Air conditioning systems put quite a load on the engine and reduce efficiency. Nonetheless, the idea of solar panels on a Prius is, as one anonymous Toyota insider put it,

“…more of a symbolic gesture. It’s very difficult to power much more than that [AC] with solar energy”

What surprised me most about this story is the response from the blogoshere.

Don’t shoot the messenger

I am fortunate enough to not have need for a car in my urban environs. Thus, I am agnostic on this issue.

Not everyone is.

While it sounds like a nifty idea initially, there are issues how effective the system would be in relation to the materials required to produce the panels, added weight, and whether Toyota is simply greenwashing the public.

My estimation of the general reaction to the idea is probably about 50/50 – but some of those against it are rather vehement in their opposition, one commenter not only condemning a blogger at EcoTechDaily, but the entire green movement as well. We can all just go to hell.

Perhaps the Prius (as I understand it, known to owners living in Berkeley as the “Pius”) is to the green movement what Al Gore is to climate change – a symbol of rage for the non-believers.

I couldn’t say, but I’d be interested to hear from readers of TriplePundit what they think of the idea.

Please don’t shoot the messenger.

Further reading:



Tom is the founder, editor, and publisher of and the TDS Environmental Media Network. He has been a contributor for Triple Pundit since 2007. Tom has also written for Slate, Earth911, the Pepsico Foundation, Cleantechnia, Planetsave, and many other sustainability-focused publications. He is a member of the Society of Environmental Journalists

4 responses

  1. If the car is sitting in the sun all day and you are only going to drive it 15 miles/day 1 kw is probably enough power for an all electric ride. Most days I only drive about 10 miles.

  2. I have a Prius and live in Arizona. I get about 3 MPG less in the summer than the winter because AC is a necessity here then. Most shopping parking lots do not have covered areas so that is where solar panels would be most useful. But most people only park there for an hour at the most. Office lots, where cars are parked longer, tend to have covered parking. The best solution in areas like Phoenix is to add shaded parking to open lots and put solar panels on the canopy roofs.
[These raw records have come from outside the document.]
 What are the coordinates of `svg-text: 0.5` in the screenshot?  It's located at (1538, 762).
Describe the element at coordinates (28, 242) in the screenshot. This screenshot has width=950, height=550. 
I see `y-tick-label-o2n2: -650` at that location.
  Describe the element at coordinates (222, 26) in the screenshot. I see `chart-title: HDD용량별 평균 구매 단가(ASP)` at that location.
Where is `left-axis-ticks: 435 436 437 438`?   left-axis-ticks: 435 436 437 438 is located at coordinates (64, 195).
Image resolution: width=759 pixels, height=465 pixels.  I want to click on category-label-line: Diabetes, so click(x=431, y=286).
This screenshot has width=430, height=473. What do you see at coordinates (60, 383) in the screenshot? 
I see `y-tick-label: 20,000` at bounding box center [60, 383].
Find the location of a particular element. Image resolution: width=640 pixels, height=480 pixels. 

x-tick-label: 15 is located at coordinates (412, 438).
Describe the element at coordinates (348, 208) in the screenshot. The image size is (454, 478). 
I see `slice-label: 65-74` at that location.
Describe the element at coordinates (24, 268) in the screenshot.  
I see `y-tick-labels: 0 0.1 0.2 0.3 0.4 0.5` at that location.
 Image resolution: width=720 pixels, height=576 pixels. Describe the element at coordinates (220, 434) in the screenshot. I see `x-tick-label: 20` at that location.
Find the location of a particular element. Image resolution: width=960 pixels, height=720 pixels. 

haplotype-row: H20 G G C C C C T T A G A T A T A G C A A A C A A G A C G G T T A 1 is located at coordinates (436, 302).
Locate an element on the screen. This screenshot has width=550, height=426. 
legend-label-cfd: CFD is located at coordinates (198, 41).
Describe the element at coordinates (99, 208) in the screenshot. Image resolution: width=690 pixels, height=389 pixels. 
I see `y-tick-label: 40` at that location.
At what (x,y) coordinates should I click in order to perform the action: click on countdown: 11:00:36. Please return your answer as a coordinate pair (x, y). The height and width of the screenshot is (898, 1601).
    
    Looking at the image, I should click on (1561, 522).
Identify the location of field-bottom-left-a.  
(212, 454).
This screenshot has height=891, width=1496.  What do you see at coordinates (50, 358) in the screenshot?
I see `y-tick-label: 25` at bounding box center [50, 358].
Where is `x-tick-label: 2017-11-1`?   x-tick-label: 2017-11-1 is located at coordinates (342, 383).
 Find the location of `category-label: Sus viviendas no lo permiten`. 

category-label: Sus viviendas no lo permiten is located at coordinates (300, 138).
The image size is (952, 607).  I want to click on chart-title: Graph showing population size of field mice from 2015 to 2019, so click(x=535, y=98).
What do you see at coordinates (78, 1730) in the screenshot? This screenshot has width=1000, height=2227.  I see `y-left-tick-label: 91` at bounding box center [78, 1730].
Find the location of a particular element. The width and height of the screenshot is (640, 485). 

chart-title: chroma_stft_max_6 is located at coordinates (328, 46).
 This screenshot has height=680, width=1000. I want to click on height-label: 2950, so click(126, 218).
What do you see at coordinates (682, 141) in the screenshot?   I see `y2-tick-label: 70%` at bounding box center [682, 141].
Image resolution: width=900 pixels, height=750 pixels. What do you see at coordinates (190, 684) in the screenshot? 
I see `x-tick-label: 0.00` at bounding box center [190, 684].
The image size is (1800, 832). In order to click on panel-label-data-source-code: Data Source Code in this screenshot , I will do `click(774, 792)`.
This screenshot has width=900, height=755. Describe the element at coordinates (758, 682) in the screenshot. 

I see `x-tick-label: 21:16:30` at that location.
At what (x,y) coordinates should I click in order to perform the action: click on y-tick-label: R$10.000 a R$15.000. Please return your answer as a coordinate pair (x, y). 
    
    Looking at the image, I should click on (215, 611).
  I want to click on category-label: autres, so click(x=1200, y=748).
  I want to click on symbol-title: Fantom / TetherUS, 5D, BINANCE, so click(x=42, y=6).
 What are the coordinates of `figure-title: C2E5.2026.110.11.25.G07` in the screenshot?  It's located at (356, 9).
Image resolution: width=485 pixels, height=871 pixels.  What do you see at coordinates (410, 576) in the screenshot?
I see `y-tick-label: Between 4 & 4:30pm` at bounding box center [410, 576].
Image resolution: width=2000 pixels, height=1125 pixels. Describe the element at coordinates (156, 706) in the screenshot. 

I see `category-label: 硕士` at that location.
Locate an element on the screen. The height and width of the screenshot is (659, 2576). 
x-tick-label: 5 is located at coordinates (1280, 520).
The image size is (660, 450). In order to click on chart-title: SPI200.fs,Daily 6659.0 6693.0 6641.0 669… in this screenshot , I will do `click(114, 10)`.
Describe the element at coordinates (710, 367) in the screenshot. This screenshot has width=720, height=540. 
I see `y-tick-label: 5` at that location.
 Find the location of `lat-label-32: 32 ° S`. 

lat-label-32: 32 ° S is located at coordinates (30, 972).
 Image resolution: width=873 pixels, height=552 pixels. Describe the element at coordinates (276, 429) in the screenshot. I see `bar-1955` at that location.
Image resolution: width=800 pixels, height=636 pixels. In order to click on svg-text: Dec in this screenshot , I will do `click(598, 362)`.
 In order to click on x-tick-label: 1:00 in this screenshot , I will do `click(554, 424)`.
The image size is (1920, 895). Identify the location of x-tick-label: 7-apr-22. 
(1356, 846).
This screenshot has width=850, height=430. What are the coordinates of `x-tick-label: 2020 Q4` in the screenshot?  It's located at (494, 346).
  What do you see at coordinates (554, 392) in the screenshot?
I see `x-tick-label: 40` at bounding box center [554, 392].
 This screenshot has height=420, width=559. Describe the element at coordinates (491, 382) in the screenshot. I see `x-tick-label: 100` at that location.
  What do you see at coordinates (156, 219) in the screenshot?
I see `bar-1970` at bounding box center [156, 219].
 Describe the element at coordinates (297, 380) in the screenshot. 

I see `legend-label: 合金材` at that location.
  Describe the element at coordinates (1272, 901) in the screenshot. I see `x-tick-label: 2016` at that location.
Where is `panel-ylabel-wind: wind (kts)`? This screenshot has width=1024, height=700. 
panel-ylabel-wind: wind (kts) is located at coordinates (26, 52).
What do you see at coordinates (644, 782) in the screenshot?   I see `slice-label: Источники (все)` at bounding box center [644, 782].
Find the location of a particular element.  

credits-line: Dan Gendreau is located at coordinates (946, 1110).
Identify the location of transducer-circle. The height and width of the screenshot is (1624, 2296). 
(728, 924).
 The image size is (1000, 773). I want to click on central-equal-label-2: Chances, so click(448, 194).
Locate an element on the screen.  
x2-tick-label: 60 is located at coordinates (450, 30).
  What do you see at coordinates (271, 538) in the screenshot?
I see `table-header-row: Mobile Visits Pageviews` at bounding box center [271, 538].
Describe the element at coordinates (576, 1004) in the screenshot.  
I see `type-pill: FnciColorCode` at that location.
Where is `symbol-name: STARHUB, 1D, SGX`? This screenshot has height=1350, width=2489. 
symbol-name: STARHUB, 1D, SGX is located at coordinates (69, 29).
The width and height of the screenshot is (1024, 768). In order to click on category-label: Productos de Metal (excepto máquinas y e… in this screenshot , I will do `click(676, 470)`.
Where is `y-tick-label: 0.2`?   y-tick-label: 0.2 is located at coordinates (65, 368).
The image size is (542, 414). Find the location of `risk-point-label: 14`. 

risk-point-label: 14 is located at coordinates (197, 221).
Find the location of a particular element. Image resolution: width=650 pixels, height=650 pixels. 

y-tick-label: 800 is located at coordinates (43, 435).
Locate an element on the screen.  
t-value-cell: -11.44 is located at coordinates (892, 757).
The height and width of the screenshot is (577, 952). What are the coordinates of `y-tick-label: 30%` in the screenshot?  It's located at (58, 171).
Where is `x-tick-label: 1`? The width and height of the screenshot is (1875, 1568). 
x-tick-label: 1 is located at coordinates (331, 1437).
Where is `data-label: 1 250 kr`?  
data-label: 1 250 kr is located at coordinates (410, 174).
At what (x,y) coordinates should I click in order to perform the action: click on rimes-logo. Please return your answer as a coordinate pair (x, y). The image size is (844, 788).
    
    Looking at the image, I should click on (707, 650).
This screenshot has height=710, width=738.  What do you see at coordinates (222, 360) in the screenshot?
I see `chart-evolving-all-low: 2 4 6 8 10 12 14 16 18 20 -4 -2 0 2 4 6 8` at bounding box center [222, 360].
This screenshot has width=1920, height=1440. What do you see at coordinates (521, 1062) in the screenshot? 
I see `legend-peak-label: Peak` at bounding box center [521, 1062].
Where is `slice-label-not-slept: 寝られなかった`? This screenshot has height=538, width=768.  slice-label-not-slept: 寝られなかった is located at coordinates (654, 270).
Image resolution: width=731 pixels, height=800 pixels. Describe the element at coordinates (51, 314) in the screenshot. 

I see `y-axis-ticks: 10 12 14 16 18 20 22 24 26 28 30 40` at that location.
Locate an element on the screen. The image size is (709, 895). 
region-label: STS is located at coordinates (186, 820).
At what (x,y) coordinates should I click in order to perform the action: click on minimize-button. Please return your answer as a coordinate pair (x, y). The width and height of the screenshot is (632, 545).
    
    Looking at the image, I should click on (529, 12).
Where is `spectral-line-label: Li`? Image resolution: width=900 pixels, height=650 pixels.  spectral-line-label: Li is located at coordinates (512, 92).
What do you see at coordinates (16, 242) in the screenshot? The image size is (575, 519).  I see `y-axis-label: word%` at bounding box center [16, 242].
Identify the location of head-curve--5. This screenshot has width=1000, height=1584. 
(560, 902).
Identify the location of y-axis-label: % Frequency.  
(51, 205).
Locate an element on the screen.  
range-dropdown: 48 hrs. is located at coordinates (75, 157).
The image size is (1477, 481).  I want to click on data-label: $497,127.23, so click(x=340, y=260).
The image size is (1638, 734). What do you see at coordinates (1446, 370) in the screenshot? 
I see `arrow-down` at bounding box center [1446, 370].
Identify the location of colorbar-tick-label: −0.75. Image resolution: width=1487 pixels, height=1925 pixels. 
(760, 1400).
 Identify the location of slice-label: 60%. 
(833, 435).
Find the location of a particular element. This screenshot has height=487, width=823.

Eventually we’ll have hybrids that are truly “next generation” and they could be plugged into the shade structures. Shade and power – problem solved.

  3. A solar panel in the roof is clearly not sufficient to provide enough energy to move the car.
    But maintaining the car at a comfortable temperature when parked in the sun it is not only convenient but also spare some energy.
    No need to have the air conditioner at full power when start driving the car again.

  4. I bought a 2010 with the solar panels because i believe in solar and I want to support technology I believe with my dollars.

    It works great. The panels keep the interior no warner than the ambient air temperature outside the car. I get a sunroof to boot.